All too often, businesses neglect the importance and value of setting a good foundation. They’ll bring in a cheap developer at the beginning thinking they’re getting value. Later, when the site isn’t performing or is cost prohibitive to update, they’ll bring in a more experienced developer who usually calls for a re-write.
Lost in Translation
The #1 reason to work with someone who speaks native English is that code is hard enough to communicate without a language barrier.
I had a potential client reach out to me recently, I’ll call his company GameChanger. They had worked with a developer in Vietnam for a very low rate (about 1/9th my current rate) but they decided to find a local resource. Why? Because they had been loosing a lot of time and money in translation. In other words, GameChanger would ask for a change, the developer made the change thinking they understood, GameChanger would review the change only to find out the developer didn’t understand. Not only did the developer waste valuable time and money doing something they shouldn’t have, GameChanger wasted time communicating the change and reviewing it. Then, the launch date get’s pushed back and more money is lost.
This must happen more than you’d expect because I’ve had the same exact experience multiple times. Cheaper is sometimes more expensive.
Debugging is Hard
Sometimes things just don’t work like they should. What is worse is that many times broken code doesn’t explain itself. There is no substitute for experience. Books won’t help you because no one writes books about bugs; they just fix them, if you’re lucky. If you’re unlucky, you fix them yourself.

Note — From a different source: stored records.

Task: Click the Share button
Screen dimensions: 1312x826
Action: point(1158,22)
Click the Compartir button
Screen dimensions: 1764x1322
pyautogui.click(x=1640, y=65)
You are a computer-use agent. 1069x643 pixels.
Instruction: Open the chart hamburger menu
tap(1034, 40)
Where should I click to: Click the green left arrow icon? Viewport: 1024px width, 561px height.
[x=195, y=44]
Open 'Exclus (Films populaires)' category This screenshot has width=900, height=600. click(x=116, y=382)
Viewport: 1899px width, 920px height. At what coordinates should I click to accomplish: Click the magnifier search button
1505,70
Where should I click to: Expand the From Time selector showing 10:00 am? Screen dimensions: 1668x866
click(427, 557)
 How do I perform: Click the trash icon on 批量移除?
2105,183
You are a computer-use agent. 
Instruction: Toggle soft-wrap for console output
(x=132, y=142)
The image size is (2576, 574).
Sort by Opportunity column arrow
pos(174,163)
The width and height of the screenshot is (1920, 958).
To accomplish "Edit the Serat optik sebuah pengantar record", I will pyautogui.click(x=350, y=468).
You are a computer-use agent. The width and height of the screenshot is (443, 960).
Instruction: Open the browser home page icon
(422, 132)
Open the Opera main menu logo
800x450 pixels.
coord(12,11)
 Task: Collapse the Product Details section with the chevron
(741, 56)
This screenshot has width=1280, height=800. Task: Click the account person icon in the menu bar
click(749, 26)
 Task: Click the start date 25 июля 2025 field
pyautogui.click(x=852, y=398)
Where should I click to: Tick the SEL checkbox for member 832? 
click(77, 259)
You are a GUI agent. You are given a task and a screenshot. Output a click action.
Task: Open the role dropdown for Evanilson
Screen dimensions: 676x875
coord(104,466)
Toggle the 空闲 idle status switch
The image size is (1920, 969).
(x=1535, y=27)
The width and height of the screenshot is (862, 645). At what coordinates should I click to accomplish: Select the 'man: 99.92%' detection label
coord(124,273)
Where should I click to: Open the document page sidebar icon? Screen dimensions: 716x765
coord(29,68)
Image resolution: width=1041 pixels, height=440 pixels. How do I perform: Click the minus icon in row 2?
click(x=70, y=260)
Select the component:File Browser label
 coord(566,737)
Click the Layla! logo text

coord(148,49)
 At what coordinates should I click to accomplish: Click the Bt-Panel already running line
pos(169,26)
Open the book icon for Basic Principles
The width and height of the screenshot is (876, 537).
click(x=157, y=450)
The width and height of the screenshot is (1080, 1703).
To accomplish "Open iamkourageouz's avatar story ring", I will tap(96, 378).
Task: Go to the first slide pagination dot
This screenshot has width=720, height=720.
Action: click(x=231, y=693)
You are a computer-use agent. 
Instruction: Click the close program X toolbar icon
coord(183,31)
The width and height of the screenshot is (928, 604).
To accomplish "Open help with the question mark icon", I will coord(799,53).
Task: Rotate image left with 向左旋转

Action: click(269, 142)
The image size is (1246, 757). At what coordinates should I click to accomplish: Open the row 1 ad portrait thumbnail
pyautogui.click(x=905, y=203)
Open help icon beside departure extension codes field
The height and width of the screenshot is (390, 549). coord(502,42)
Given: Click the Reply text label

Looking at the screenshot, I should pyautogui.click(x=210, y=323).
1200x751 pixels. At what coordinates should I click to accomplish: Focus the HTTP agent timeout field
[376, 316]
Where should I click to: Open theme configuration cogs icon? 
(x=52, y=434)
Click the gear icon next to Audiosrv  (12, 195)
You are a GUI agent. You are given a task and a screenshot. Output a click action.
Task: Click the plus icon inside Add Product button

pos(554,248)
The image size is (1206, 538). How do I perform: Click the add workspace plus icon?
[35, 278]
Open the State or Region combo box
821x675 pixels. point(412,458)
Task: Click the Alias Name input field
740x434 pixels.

I remember in the early days of coding that debugging would sometimes take more time building. With experience, however, I’ve become exponentially better at finding the source of the problem. Killing bugs take both a solid foundation of the fundamentals of a language and real-world experience hunting them down.
You’d be surprised how much a trained bug killer can save you.
Half the Price vs. Twice as Fast
In the world of development, time really is money. With an hourly contract, which I highly recommend, the important question is, would you be better off with half the price or twice as fast? Think about that, which is better? They seem to be the same until you realize that fast also means less bugs, a better foundation, better communication, and faster debugging.
The learning curve for becoming a seasoned developer is slow but exponential. In the begining, we spend a lot of time just getting the basics of a language. The first time we write a function takes a surprising amount of time due to stupid mistakes. Stupid mistakes are the most challenging because no one writes about them; they’re too obvious to everyone but beginners. Soon functions become second nature and we start learning about objects. Later, we move into learning different libraries, frameworks, and packages. Many of the things we learn span the whole language and development in general.
It may take as much as 10 times as long to do something the first time as it does to repeat it; typically it’s about 3 in my experience. After years of experience, I’ve seen things take me 1/50th of the time it did in the beginning and the curve keeps going. In other words, an experienced developer can provide about 3X the value of a beginner and sometimes as much as 50X.
Again, sometimes a higher price is less expensive.
Conclusion
It is natural to want the most value when choosing anything, particularly a developer. Just keep in mind the counter intuitive truth that a lower rate doesn’t necessarily mean more value.